I take my phone from my nightstand and ask Google for “arm vein pain chemo”. The first result it shows is a post on the paulyvelez.com blog, “Caring for your veins during chemo.”

“There are a lot of things doctors don’t say about chemo that are important to know, including how intravenous medications can affect your veins. I wish someone had told me that when I started treatment, to save me a lot of suffering. That’s why I decided to write this article, so you won’t be caught off guard like I was.”

I feel instantly identified in the first sentence I read. I continue reading.

“If you are lucky enough to have thin and sensitive veins like mine, you will have this kind of pain from the first session. If you don’t take care of your veins, with each cycle it will be more painful until your veins are completely unusable for the treatment and your arm cannot extend any longer, as has happened to me. If you’re not that lucky, it’s still advisable to take care of your veins to avoid damaging them.”

Wow…time and time again throughout this treatment I come face to face with the same conclusion…there is so much we are not being told! Things that affect our quality of life in ways that only a person who has been through cancer treatment can imagine. It makes me angry, it makes me feel a little helpless. I feel like I’m always on the running after the facts, reacting, not in control of the situation.
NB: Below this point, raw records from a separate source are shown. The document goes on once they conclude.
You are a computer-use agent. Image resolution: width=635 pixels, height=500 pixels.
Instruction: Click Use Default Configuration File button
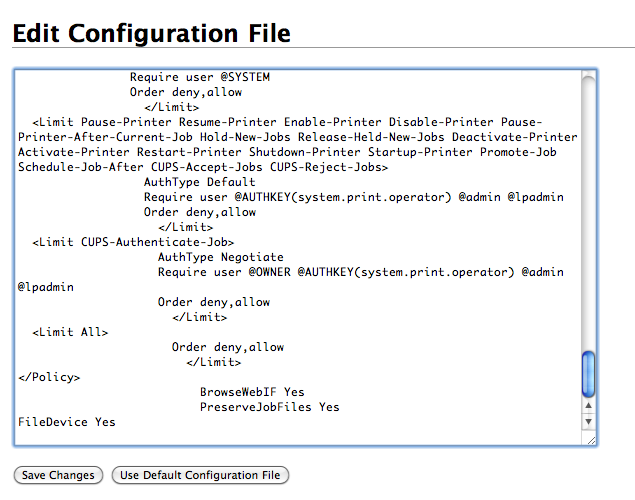coord(200,475)
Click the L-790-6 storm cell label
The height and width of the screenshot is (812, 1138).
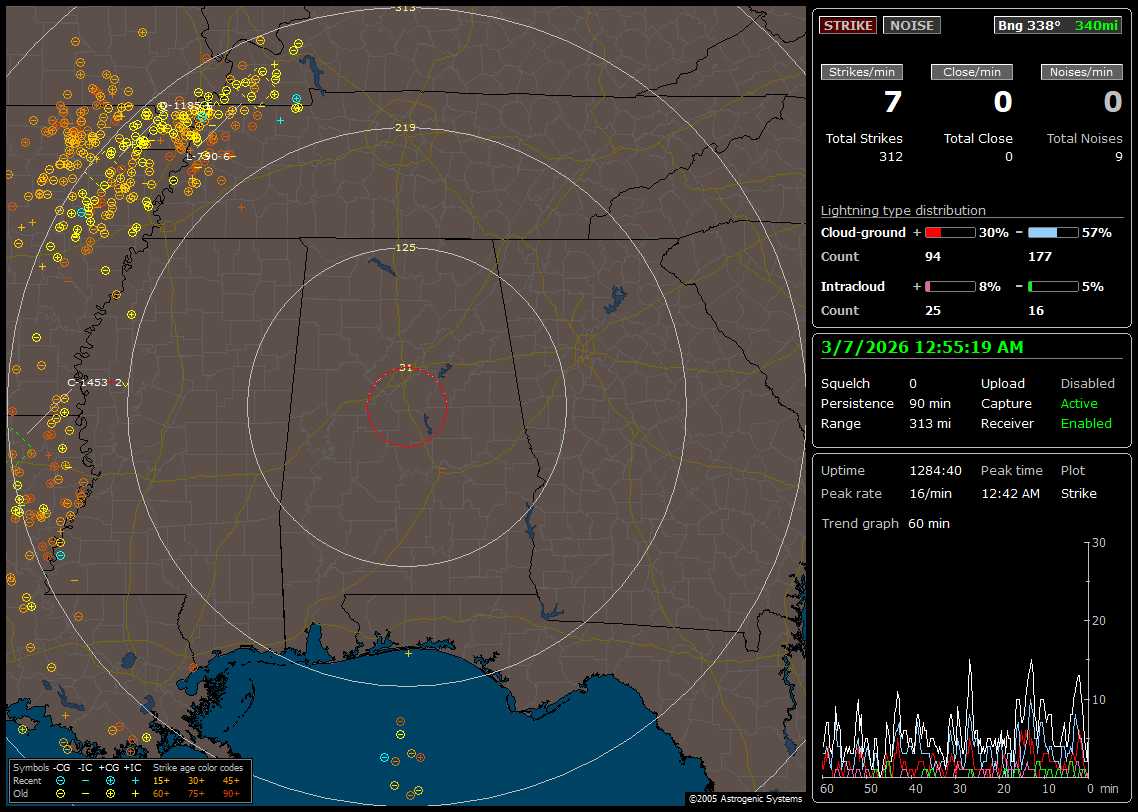[208, 156]
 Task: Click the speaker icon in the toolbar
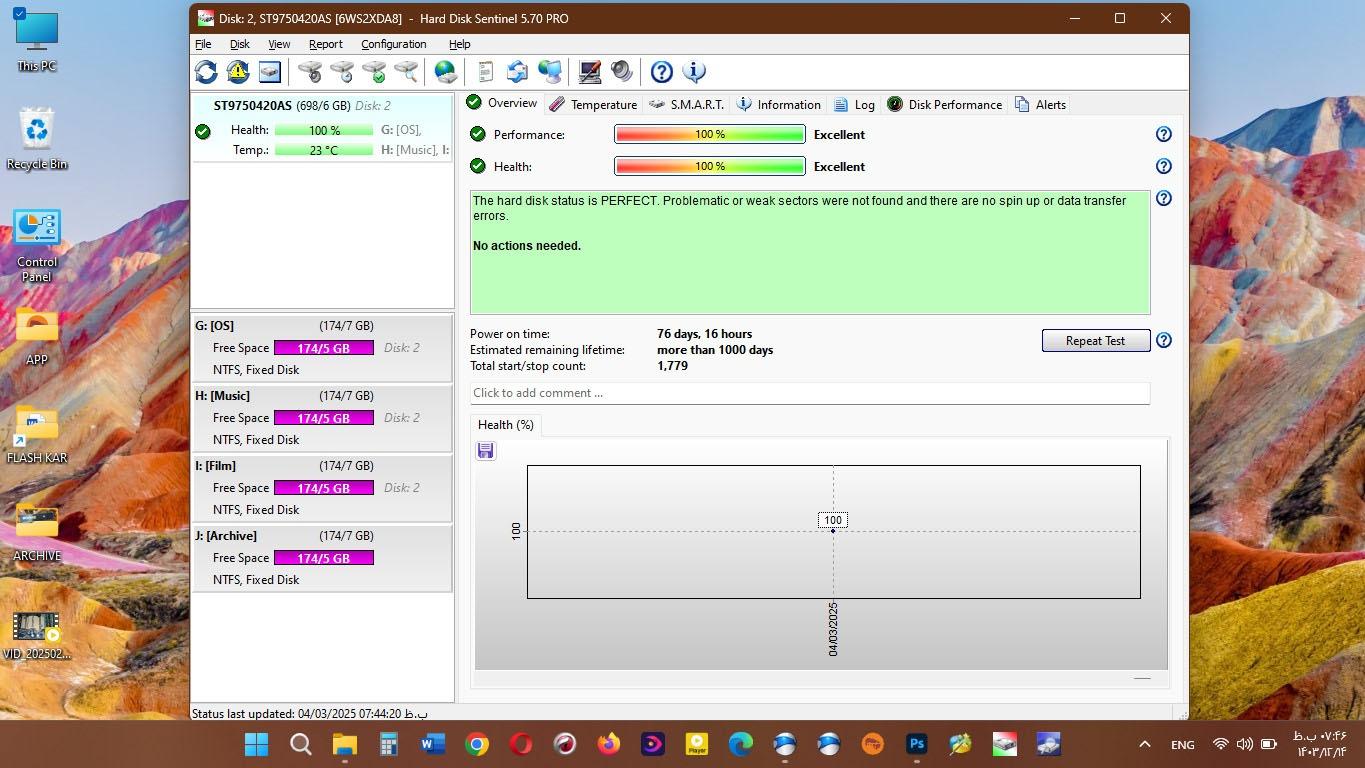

To be fair, at one of my appointments the doctor talked about a reservoir. She said that if my veins would start to bother me at some moment, I’d better get the reservoir as soon as possible. But I didn’t even know what a reservoir was, or what it meant when the veins bother you.

The sister of a friend of Samirah in the Netherlands, during one of her chemotherapy cycles, the medicine leaked out of her vein. Apparently, this situation is quite complicated because they have to clean the body or the area where the chemo leaked out. I assumed this type of situation is what the doctor meant by “veins bothering you”.

And now, now I will have to worry about my veins too, and I don’t want to.